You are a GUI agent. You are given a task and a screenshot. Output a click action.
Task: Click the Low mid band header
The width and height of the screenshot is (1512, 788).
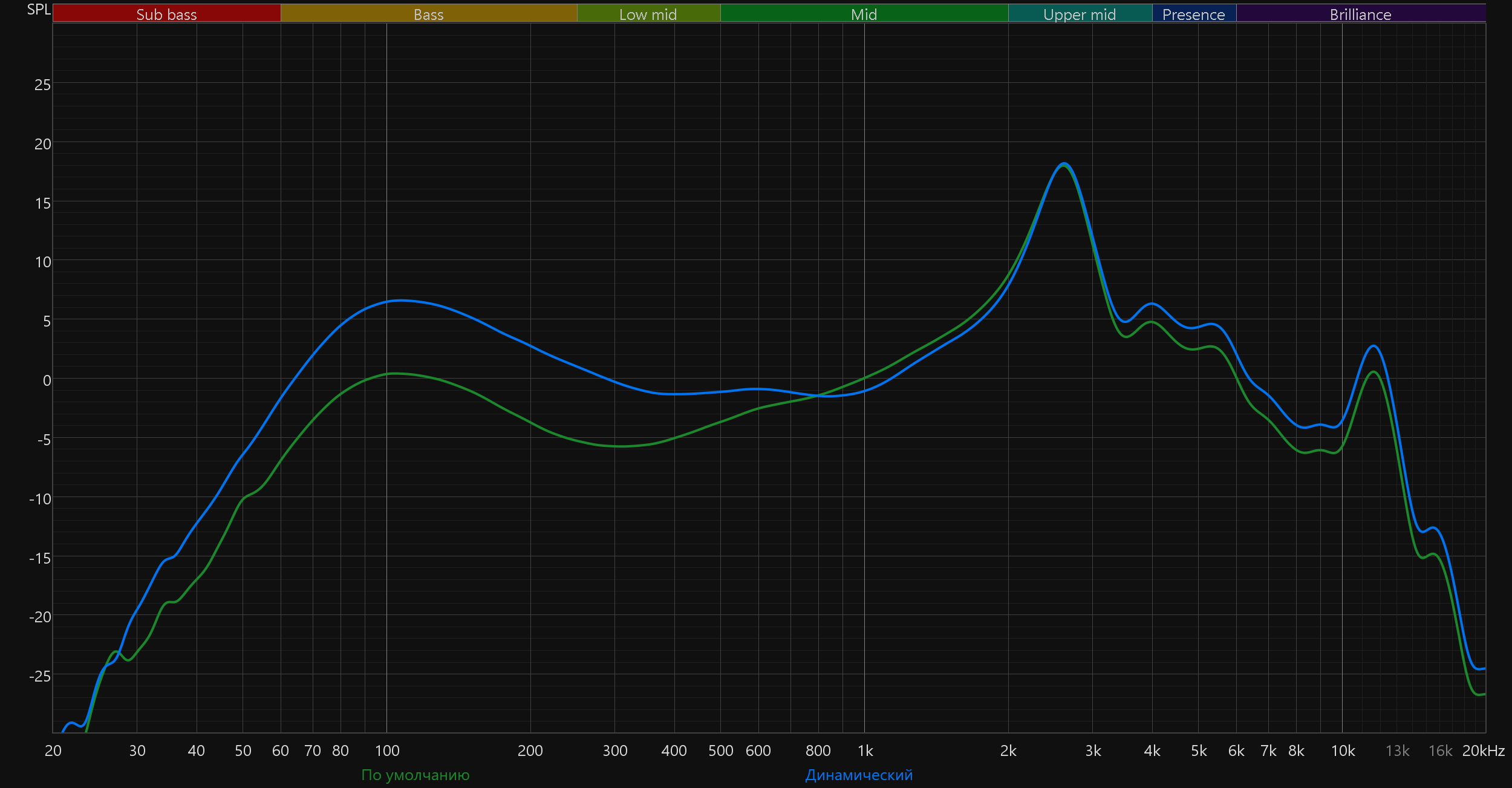click(648, 14)
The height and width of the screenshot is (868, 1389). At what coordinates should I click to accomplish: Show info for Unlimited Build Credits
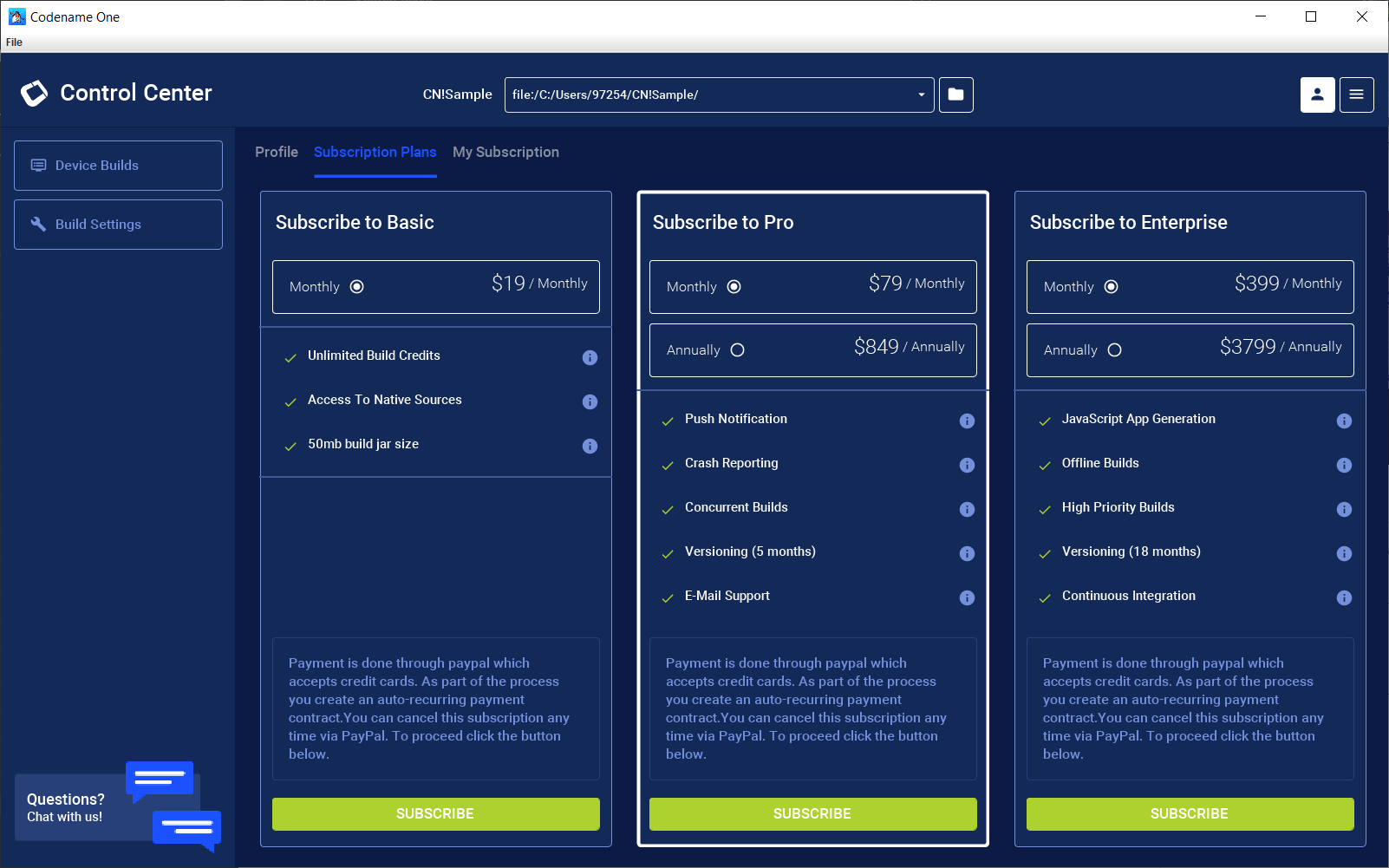point(590,357)
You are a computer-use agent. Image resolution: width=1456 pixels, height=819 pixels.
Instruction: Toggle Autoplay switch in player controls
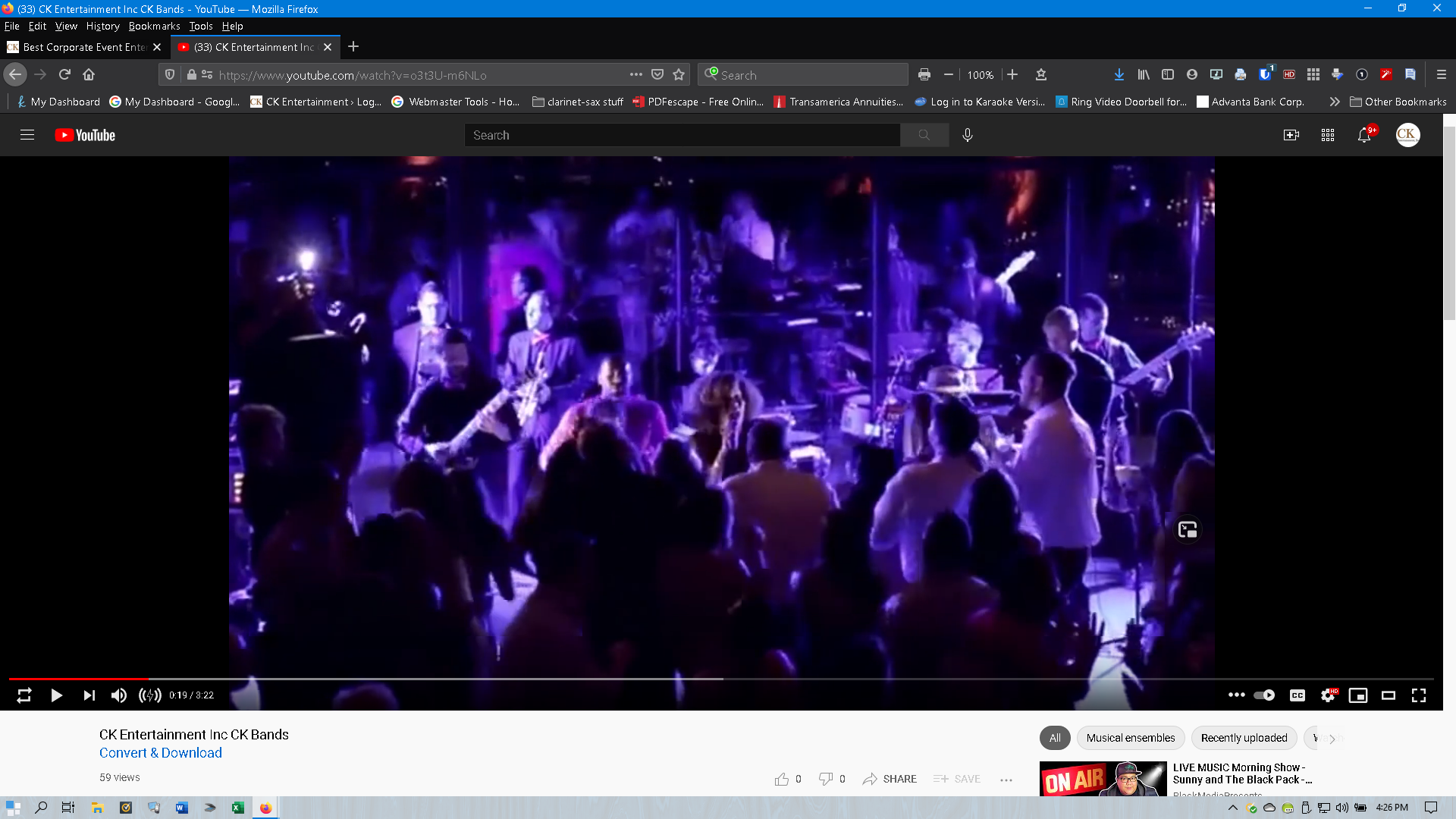coord(1264,695)
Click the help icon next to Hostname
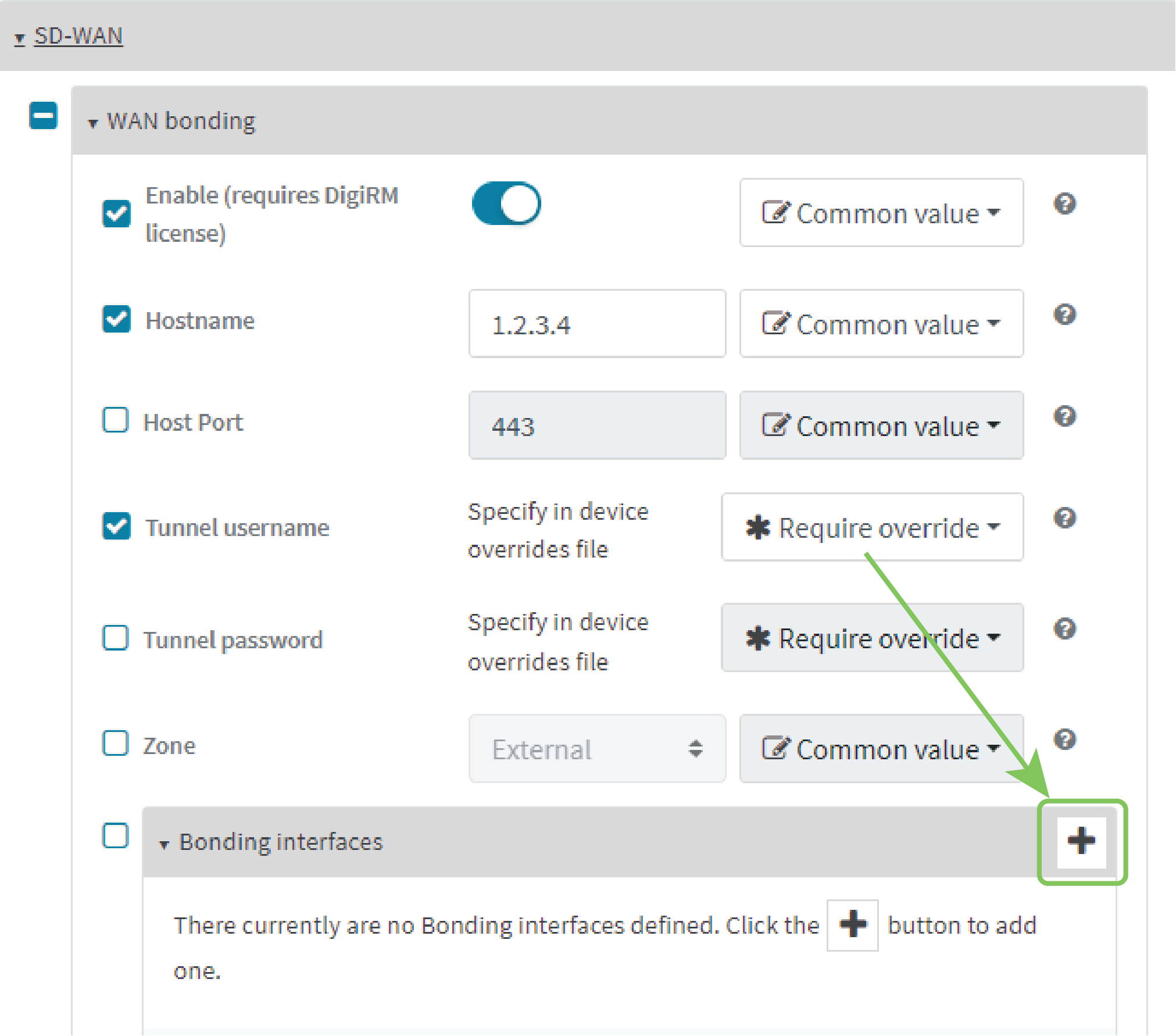 click(1065, 315)
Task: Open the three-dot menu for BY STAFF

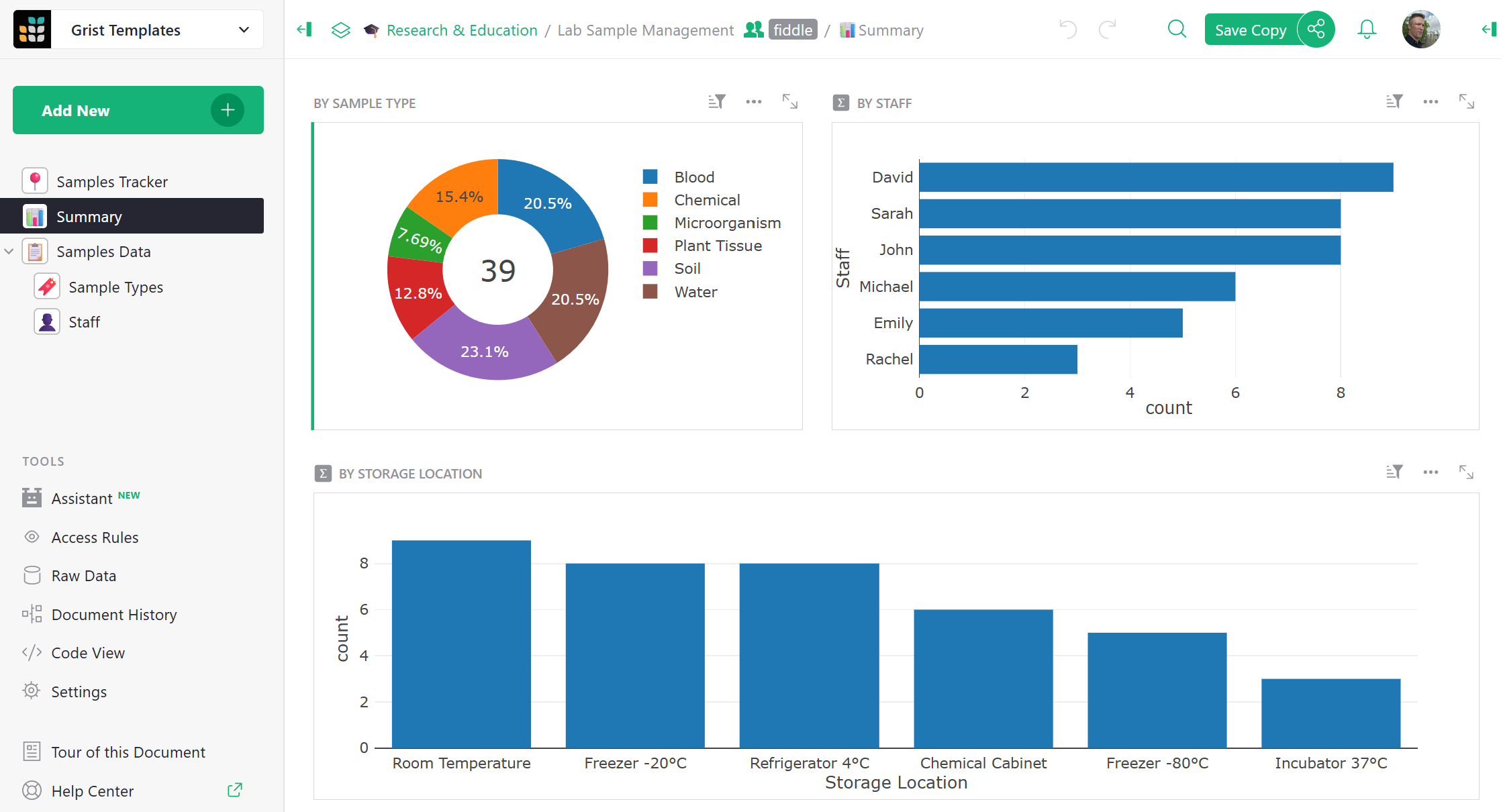Action: 1431,102
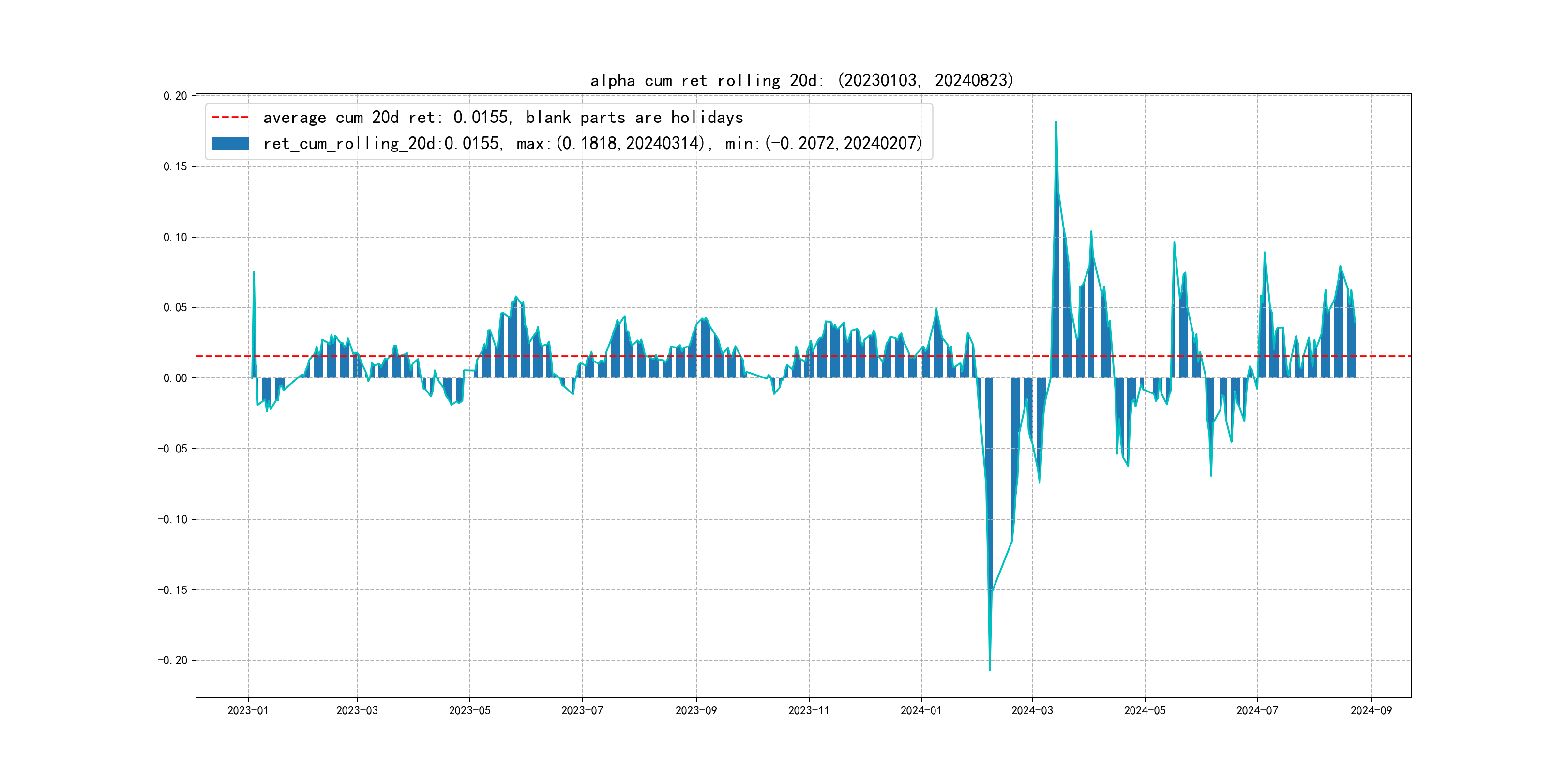Screen dimensions: 1568x784
Task: Click the 2023-05 x-axis tick label
Action: (469, 710)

About this task
Please copy the data above exactly, omitting the pictures.

Task result
You are a GUI agent. You are given a task and a screenshot. Output a click action.
Task: Click the Low mid band header
The width and height of the screenshot is (1512, 788).
click(648, 14)
The height and width of the screenshot is (868, 1389). At what coordinates should I click to accomplish: Show info for Unlimited Build Credits
point(590,357)
You are a computer-use agent. Image resolution: width=1456 pixels, height=819 pixels.
Instruction: Toggle Autoplay switch in player controls
coord(1264,695)
Click the help icon next to Hostname
 click(1065, 315)
Task: Open the three-dot menu for BY STAFF

Action: 1431,102
Screen dimensions: 1568x784
Task: Click the 2023-05 x-axis tick label
Action: (469, 710)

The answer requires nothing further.